The Detroit gathering is expected to attract thousands of attendees, with dozens of speakers and activists scheduled to participate. Among the roster are well-known anti-Israel figures such as Linda Sarsour, Miko Peled, and Chris Smalls.
The planned presence of several alleged “foreign terror sympathizers” has sparked outrage among observers.
Abed Abubaker, a self-described “reporter” from Gaza, is expected to make a physical appearance at the Detroit conference later this month. Abubaker has repeatedly praised the Hamas terrorist group as “resistance fighters” on social media and won a “journalist of the year” award from Iran’s state-controlled media outlet PressTV. In a January 2025 social media post, he showered praise on long-time Hamas leader and Oct. 7 mastermind Yahya Sinwar, saying that the terrorist’s “love of resistance and land is seen very clearly.” In a March 2025 post, Abubaker argued that international supporters of the Palestinian cause should “attack your governments.” He also defended Hamas’s murdering of dissidents, saying that the victims were “collaborating” with Israel.
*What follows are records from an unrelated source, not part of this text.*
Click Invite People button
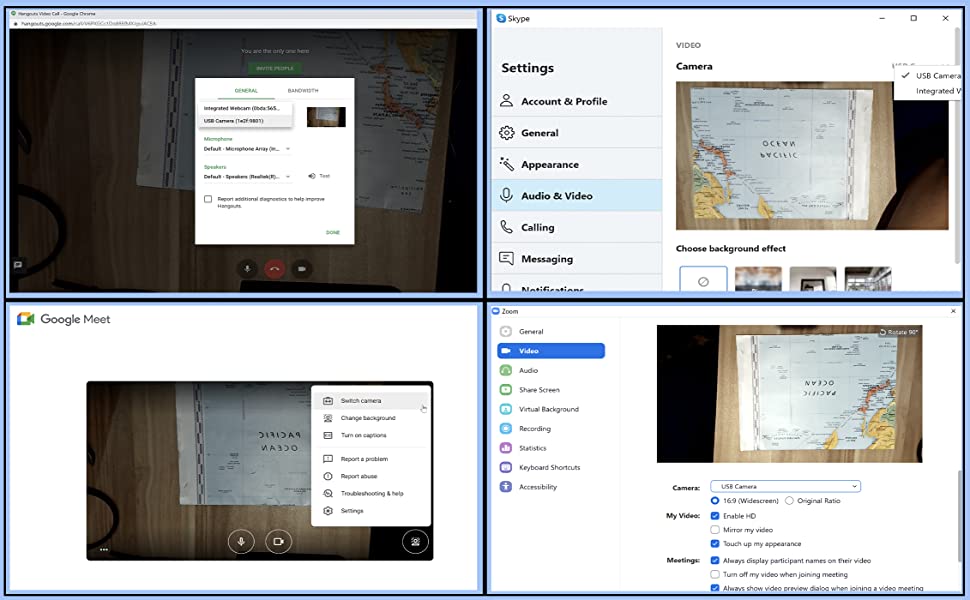The height and width of the screenshot is (600, 970). point(275,68)
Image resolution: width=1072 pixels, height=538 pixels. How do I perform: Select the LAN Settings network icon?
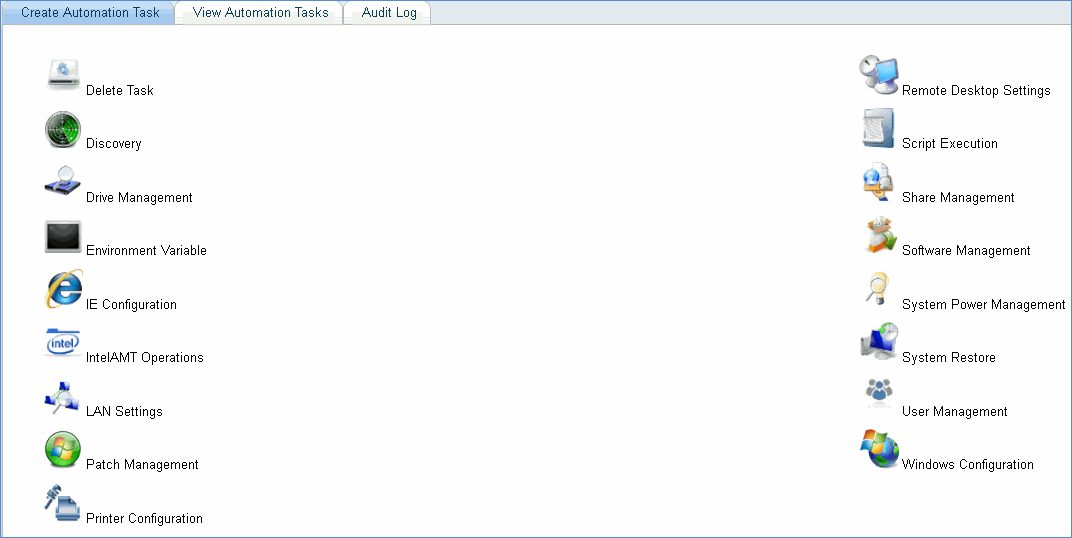(x=63, y=398)
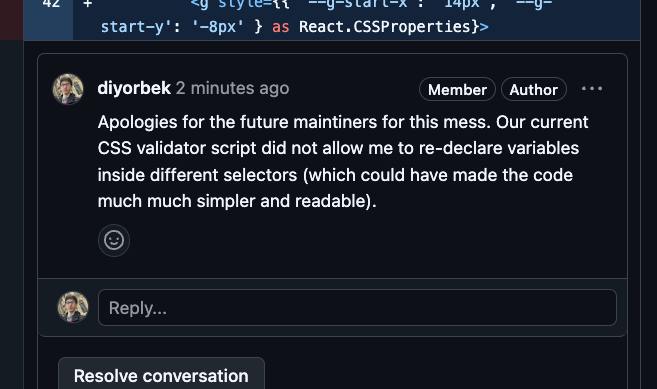
Task: Click the Resolve conversation button
Action: 161,375
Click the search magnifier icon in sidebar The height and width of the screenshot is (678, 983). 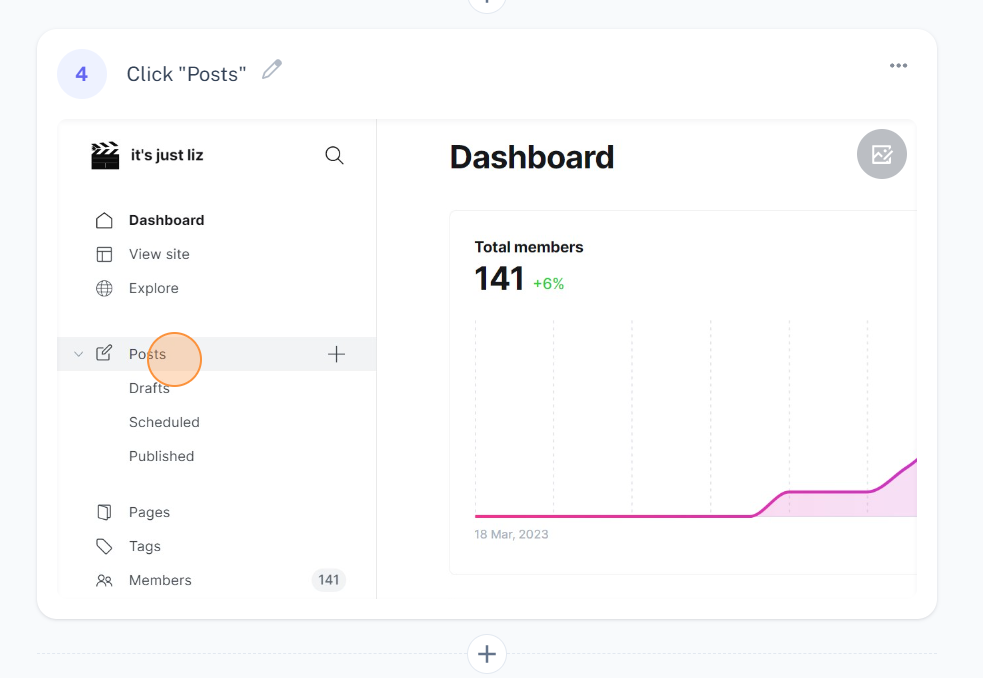tap(334, 155)
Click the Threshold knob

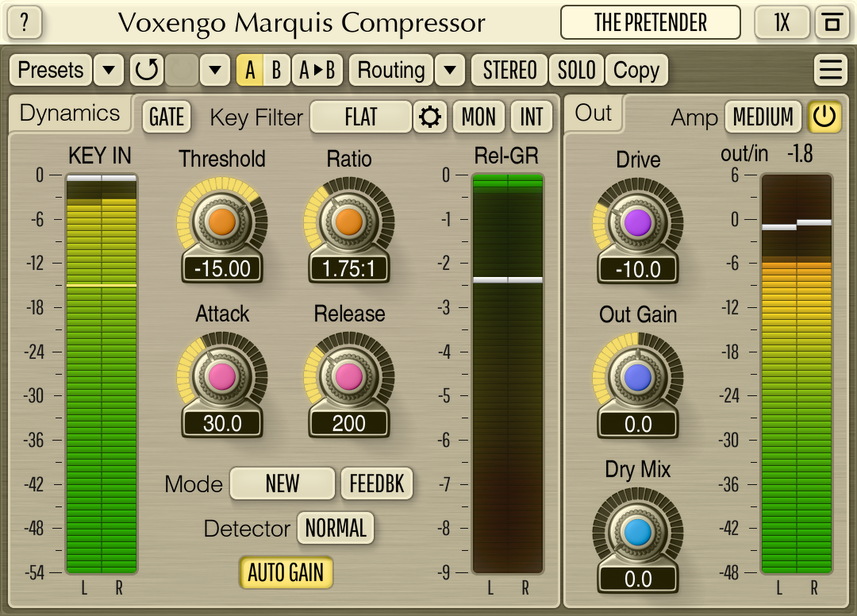[x=221, y=221]
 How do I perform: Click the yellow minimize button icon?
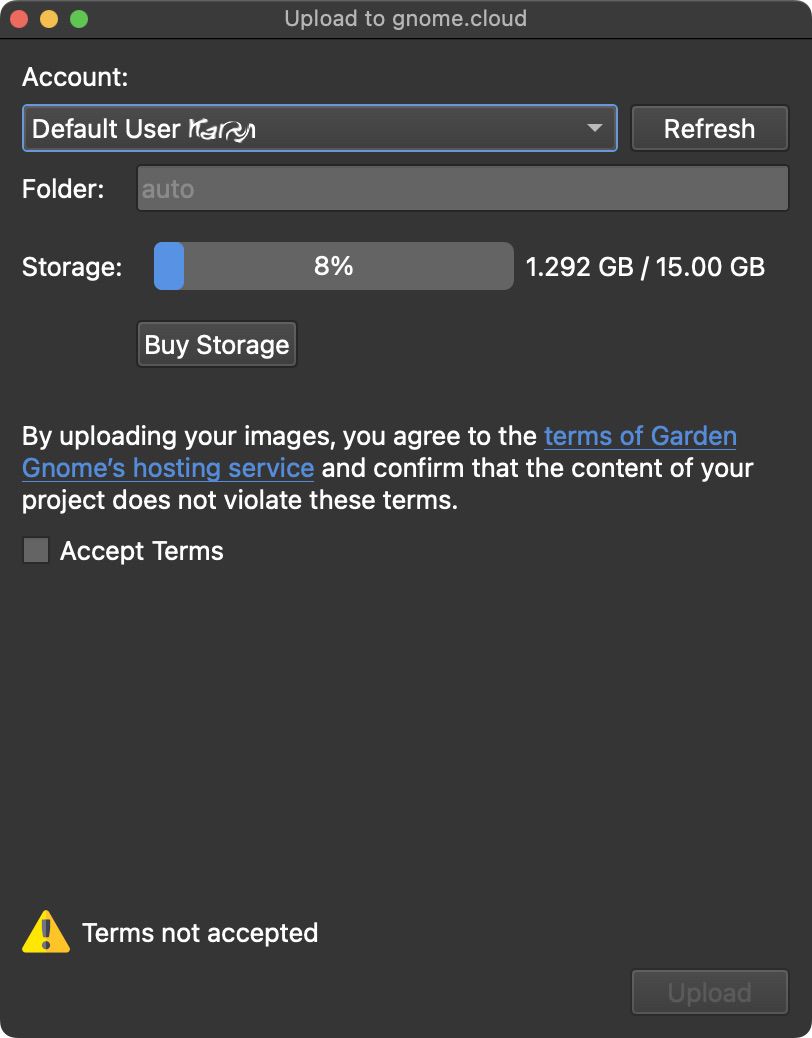[46, 18]
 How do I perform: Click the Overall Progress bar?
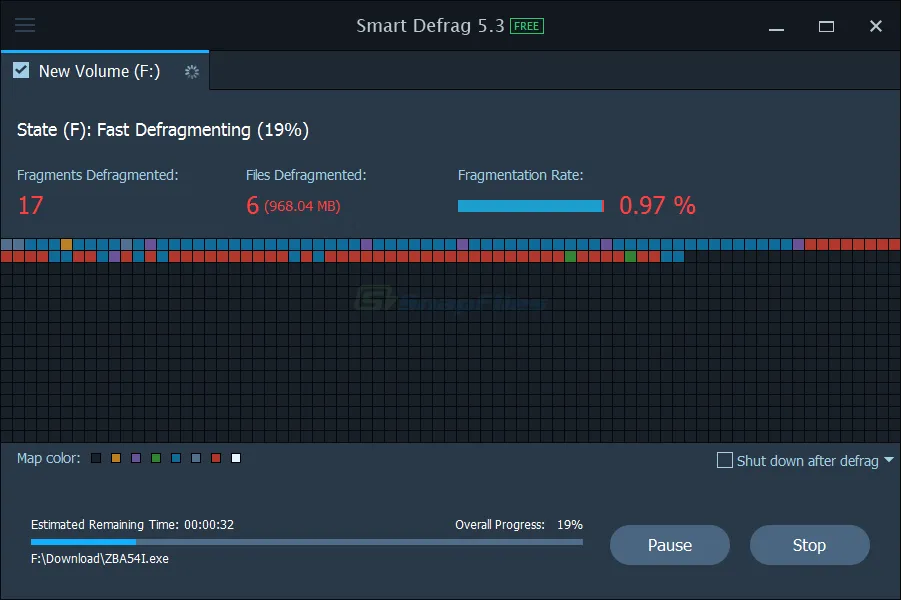tap(307, 542)
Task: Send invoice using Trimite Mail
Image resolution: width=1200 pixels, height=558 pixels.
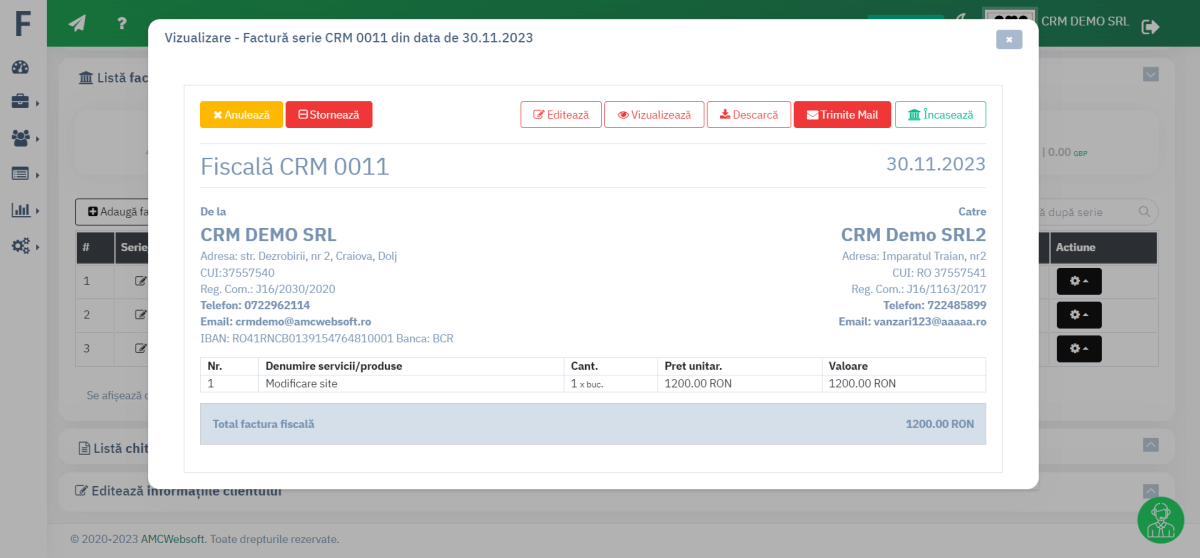Action: 842,115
Since returning to the White House earlier this year, the Trump administration has launched a major overhaul of the US visa system, part of what officials have described as an effort to root out individuals sympathetic to terrorism or those espousing antisemitic views. The sweeping measures include expanded social media vetting for new applicants, continuous monitoring of the 55 million current visa holders, and the revocation of thousands of student visas.
The Trump administration’s sweeping visa crackdown has ensnared high-profile foreign academics and students, fueling outrage among pro-Palestinian activists. Rasha Alawieh, a Lebanese professor at Brown University, was deported after officials flagged content on her phone as sympathetic to Hezbollah, a US-designated terrorist group. Mahmoud Khalil, a Columbia University graduate and green-card holder, was arrested and assigned criminal charges for alleged ties to Hamas before he was released. At Tufts University, Turkish student Rümeysa Öztürk was detained after co-authoring an opinion piece on Gaza.